By Yaya Callahan, NSF REU INTERN
The Seabird Oceanography Lab is almost midway through the field season here at Yaquina Head Outstanding Natural Area. The murres have not been able to incubate eggs this year and we are expecting a year of no reproductive success. We are continuing our monitoring effort and are anticipating starting diet photography efforts soon at the small colony located in Depoe Bay.
When observation began in late May at Yaquina Head, we saw the murres repeatedly flushed from the main nesting site Colony Rock by eagles. Often two sub adult and two adult eagles would also flush Lion’s Head, Seal, and Stegosaurus Rock, and the murres would not return to these areas as quickly. By June, later then we expected, murres began to settle and we spotted birds with eggs on Colony Rock. Although the majority of Colony Rock was covered with birds, two locations at the eastern side closest to eagle’s roost remained unoccupied.
About a week later the avian predator disturbances spiked again. The first one that led to considerable undoing of nesting progress was on June 13th, when three separate groups of turkey vultures flushed murres from the colony. Only one of these groups of vultures was accompanied by bald eagles. These disturbances allowed western gulls to opportunistically take over 30 murre eggs – even dropping some on the ground around the lighthouse. The gull flock continued to grow as on the 17th, we estimated over 50 gulls flying overhead. From then on – apart from the chaotic observation day on June 22nd — it only took one disturbance each observation period for the murres to be completely cleared off. Each time their numbers on colony rock dwindled. When they were present on the rock many were standing and not in their nesting position.
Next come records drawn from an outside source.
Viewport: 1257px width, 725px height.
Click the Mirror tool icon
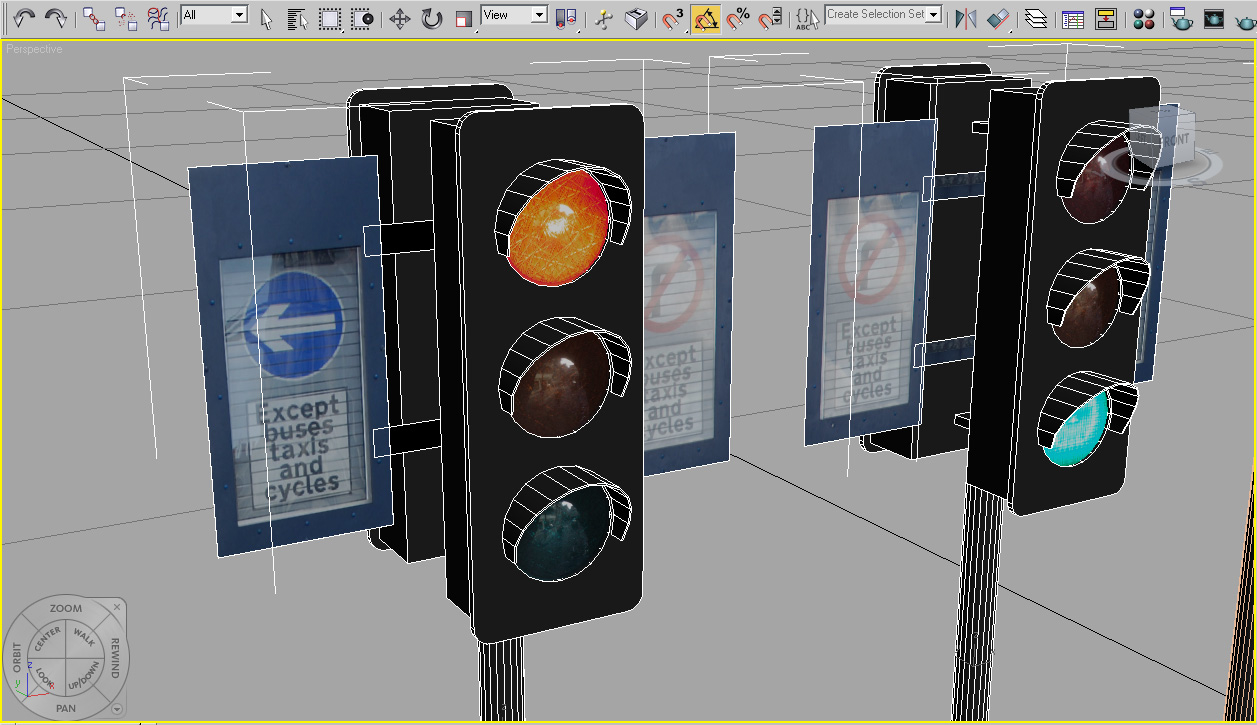coord(965,18)
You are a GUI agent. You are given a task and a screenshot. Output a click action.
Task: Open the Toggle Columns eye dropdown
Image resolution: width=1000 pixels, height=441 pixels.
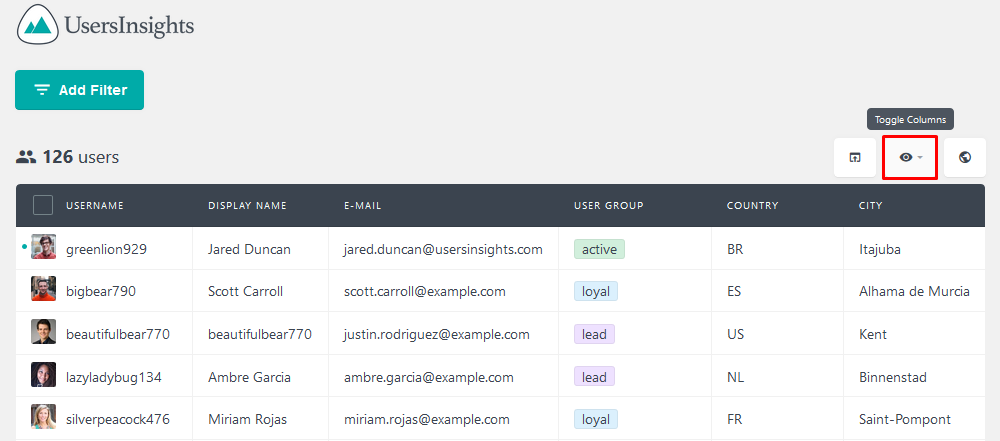point(909,157)
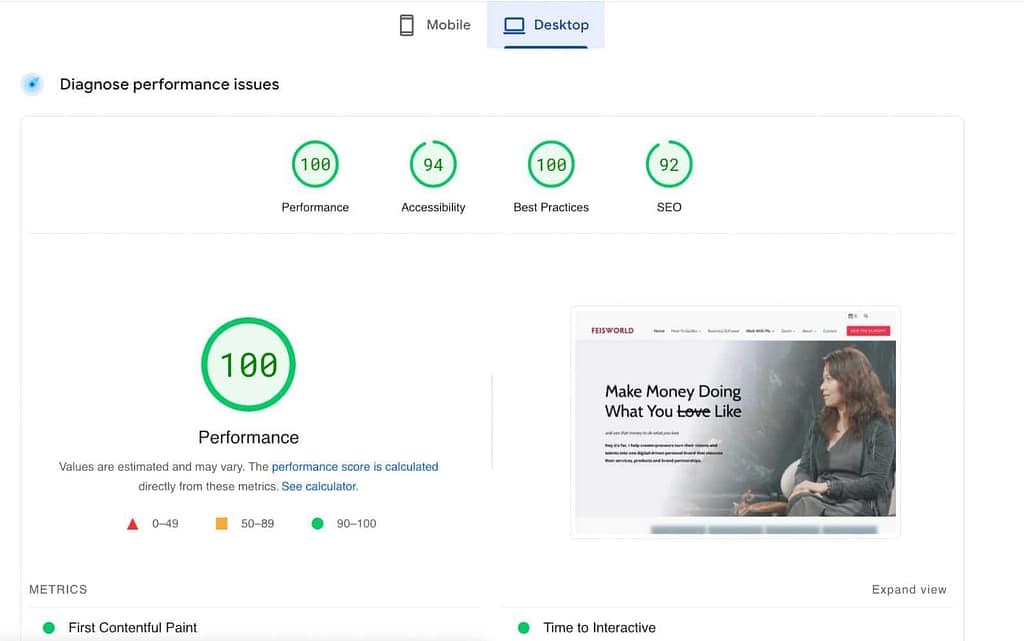Select the Time to Interactive metric label

[599, 628]
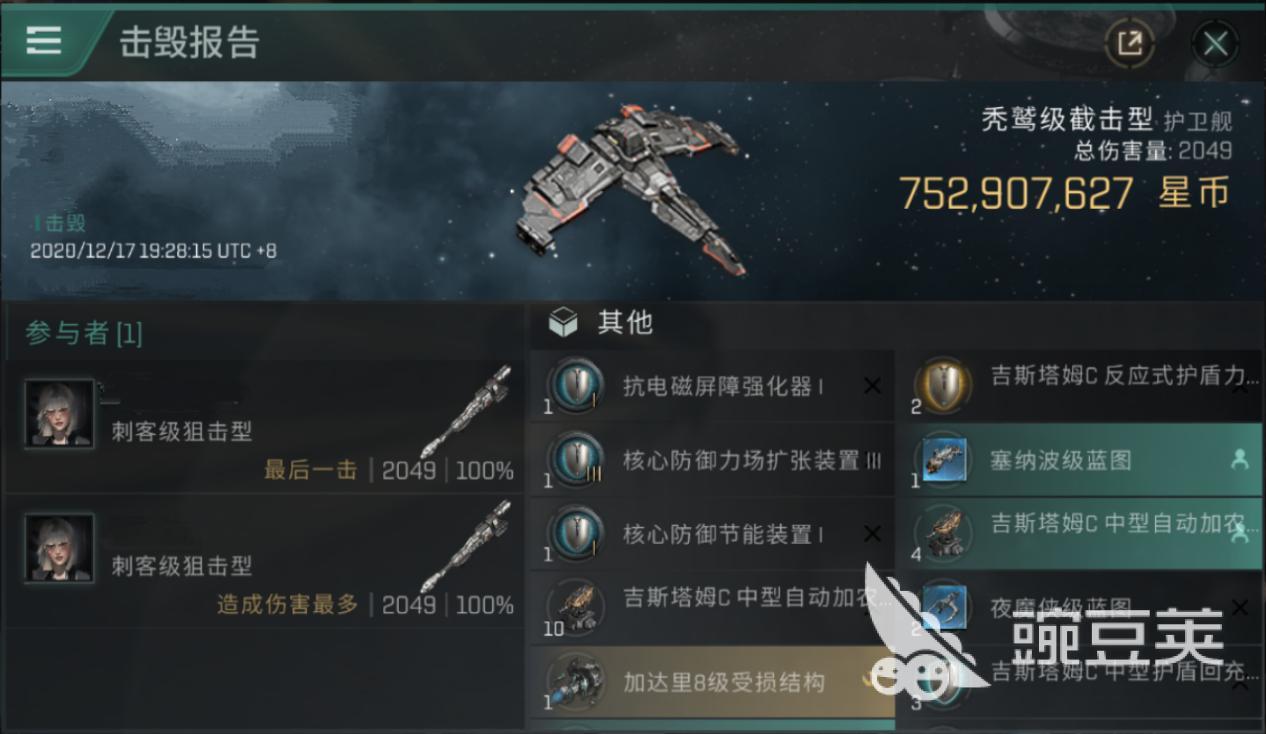The image size is (1266, 734).
Task: Close the 击毁报告 panel
Action: (x=1215, y=43)
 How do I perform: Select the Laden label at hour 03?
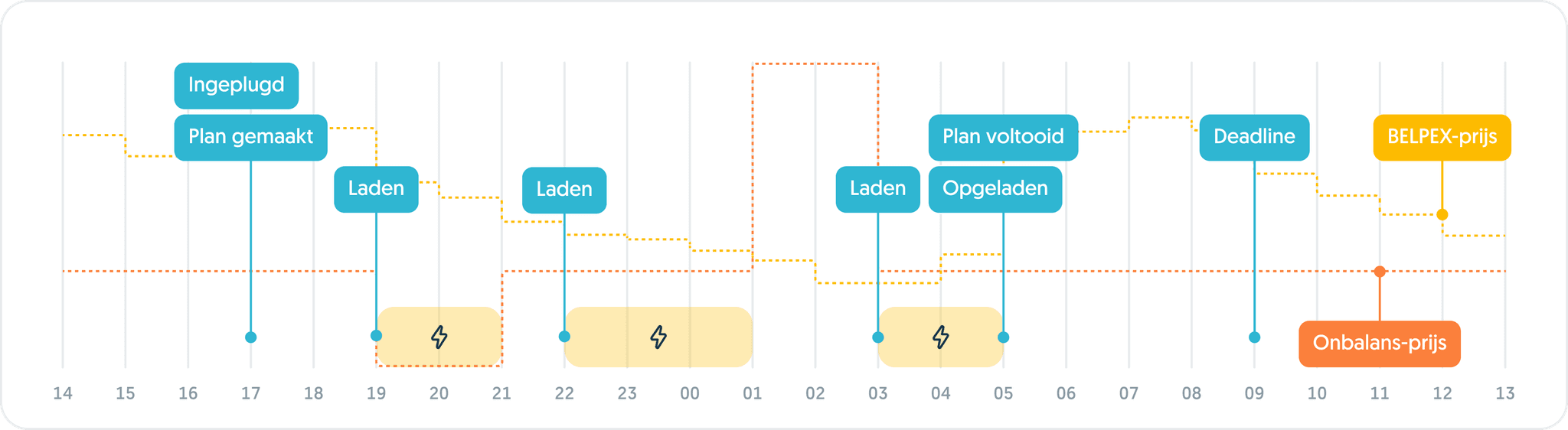click(x=877, y=188)
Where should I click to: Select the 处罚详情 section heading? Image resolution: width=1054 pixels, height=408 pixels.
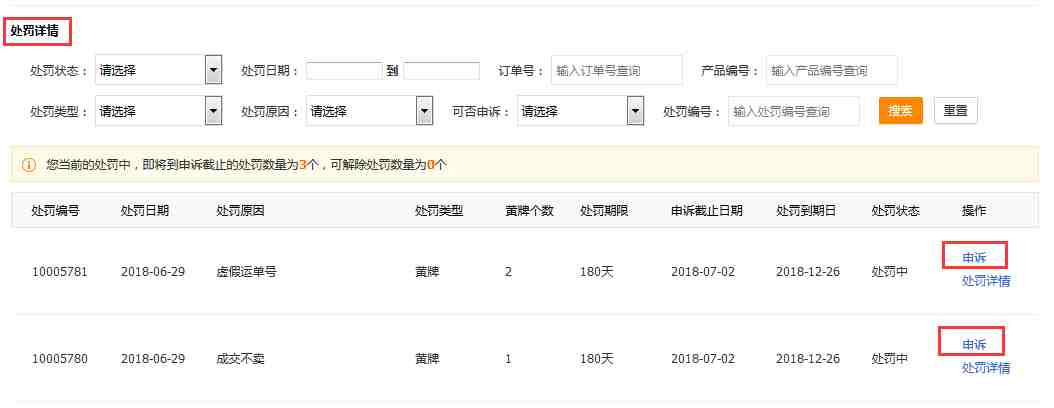[34, 31]
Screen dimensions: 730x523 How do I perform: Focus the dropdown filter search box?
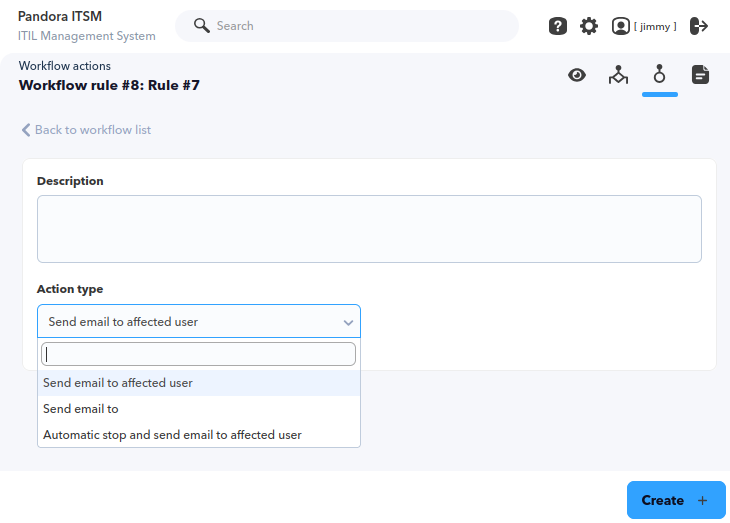click(x=198, y=354)
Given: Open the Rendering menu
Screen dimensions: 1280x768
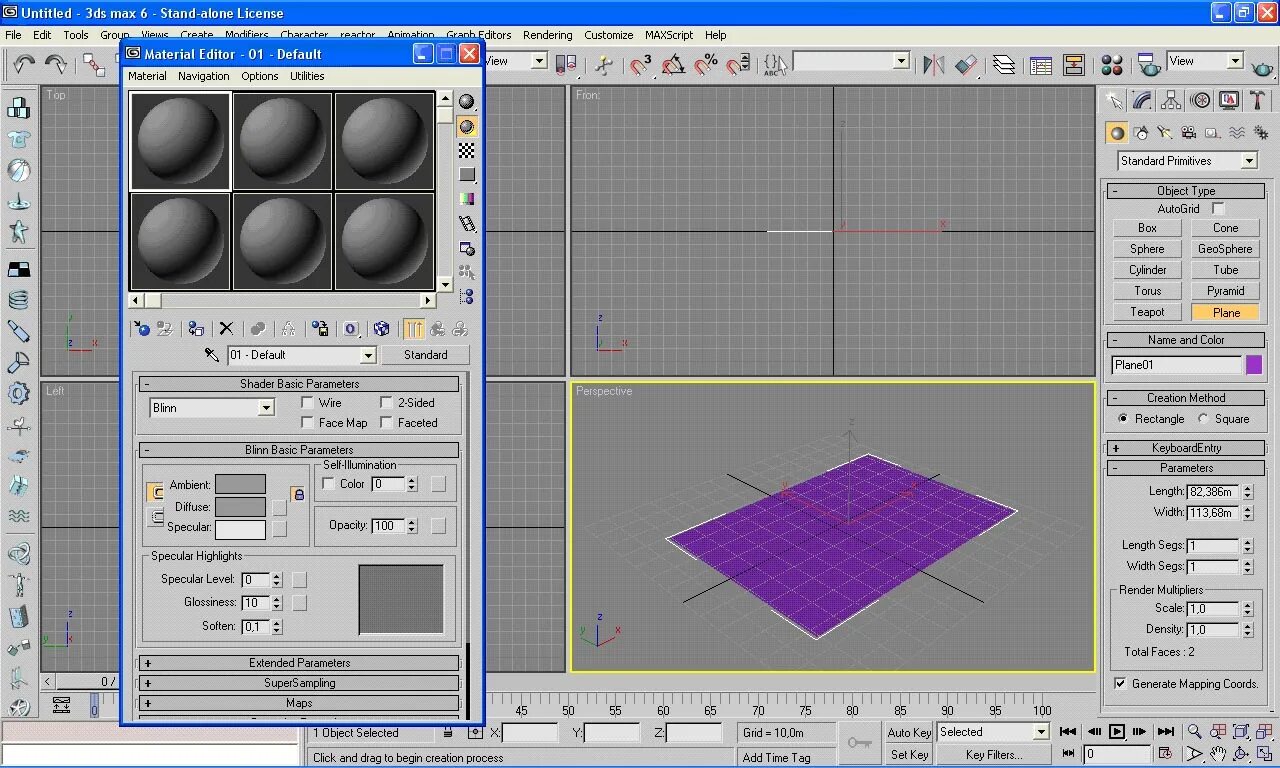Looking at the screenshot, I should pyautogui.click(x=547, y=34).
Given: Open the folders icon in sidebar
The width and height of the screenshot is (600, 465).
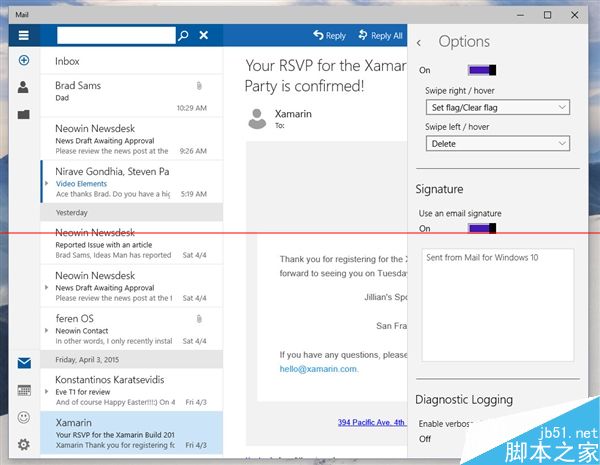Looking at the screenshot, I should click(x=23, y=114).
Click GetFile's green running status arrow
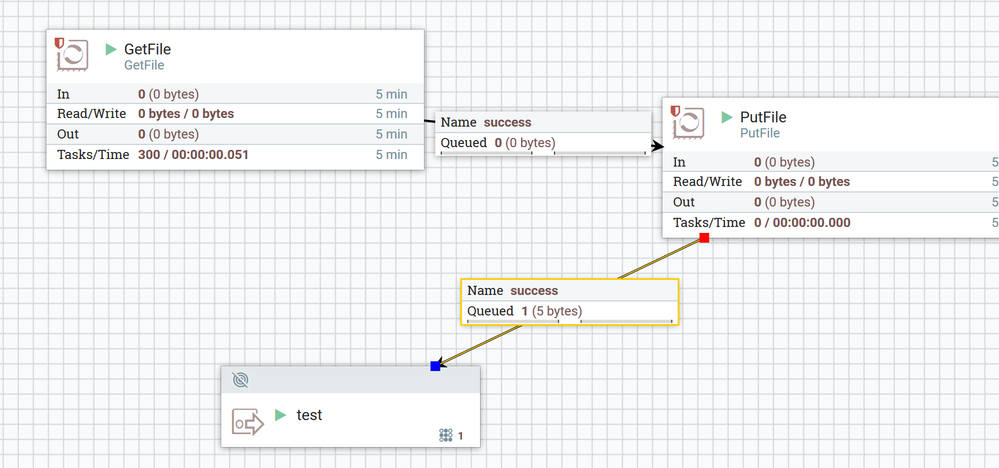 coord(111,49)
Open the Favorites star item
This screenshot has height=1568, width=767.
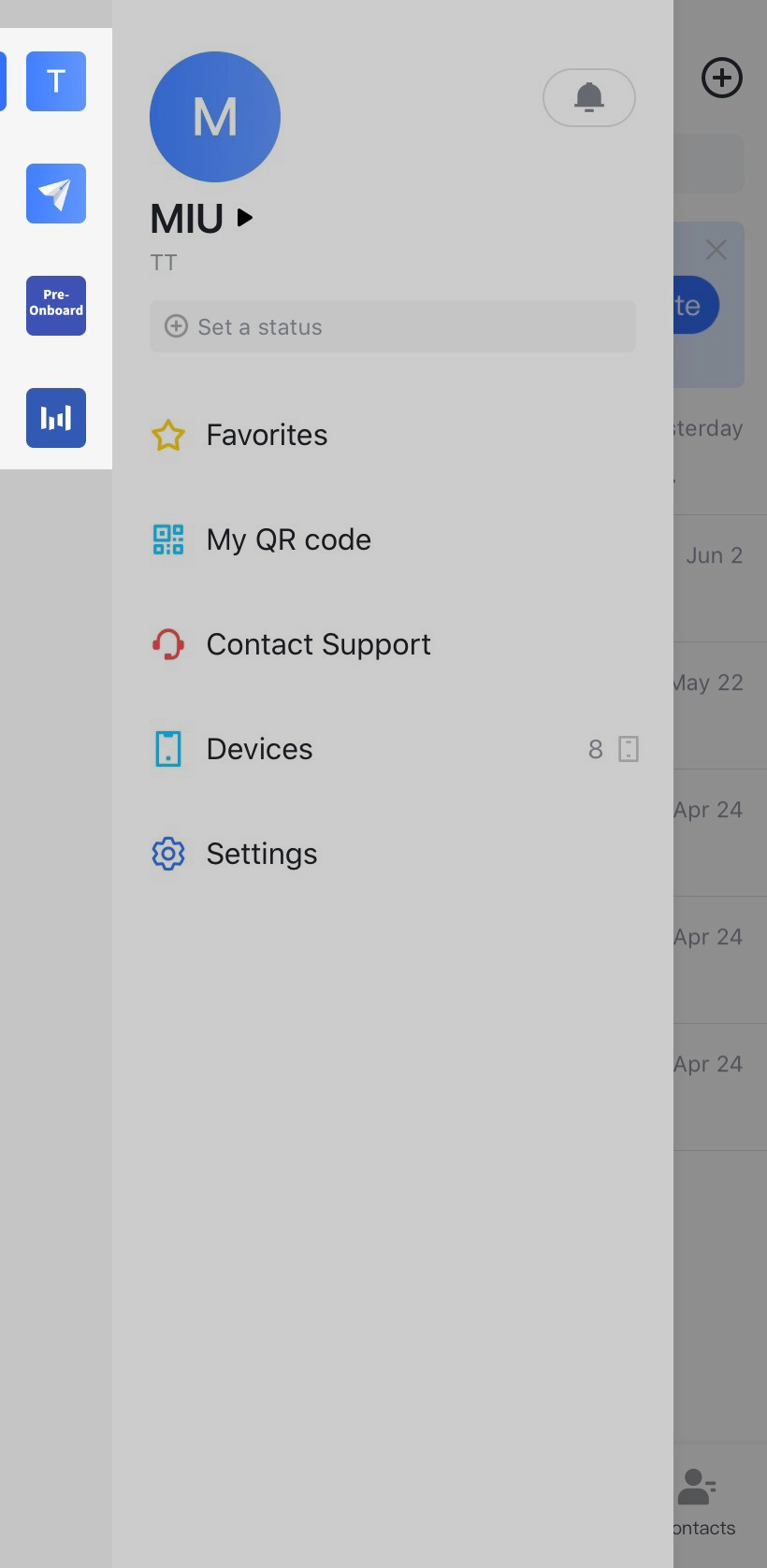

In early July we typically have murre chicks, but this year Colony Rock has been devoid of adult murres and eggs for over a week now. Murres are continuing to raft in the water nearby the colony. There have been some murres attending Stegosaurus Rock and South Headland however they aren’t nesting. Normally, eagle disturbances decline through June, but this year they have been continuing. Additionally, winter conditions persisted through May and upwelling was delayed until June. This likely contributed to the inability of the murres to settle and incubate eggs. Upwelling brings cold nutrient-rich water to the surface that fuels primary productivity and the forage fish murres depend on. Upwelling typically initiates in mid-April prior to when murres lay their eggs.
Unfortunately, the number of nesting Brandt’s and Pelagic cormorants are low this year. Eagles do not disturb them like they do the murres though many gulls roost on Flat Rock where the Brandt’s are nesting. Flat Rock has quite the dynamic rise and fall in nests; On July 6th we had spotted 35 nests. On June 29th we realized that almost half of these had been abandoned – mostly on the Western and top half of the rock. We are currently following 17 active Brandt’s nests. Additionally, we have two Pelagic cormorant nests on Stegosaurus Rock and we are following 15 Pelagic cormorant nests on South Headland.
On the bright side there are three healthy looking chicks on South Headland and we are expecting more on Flat Rock. We’ll make sure to monitor these chicks and keep an eye out for murres though.
See you again for our next update in August!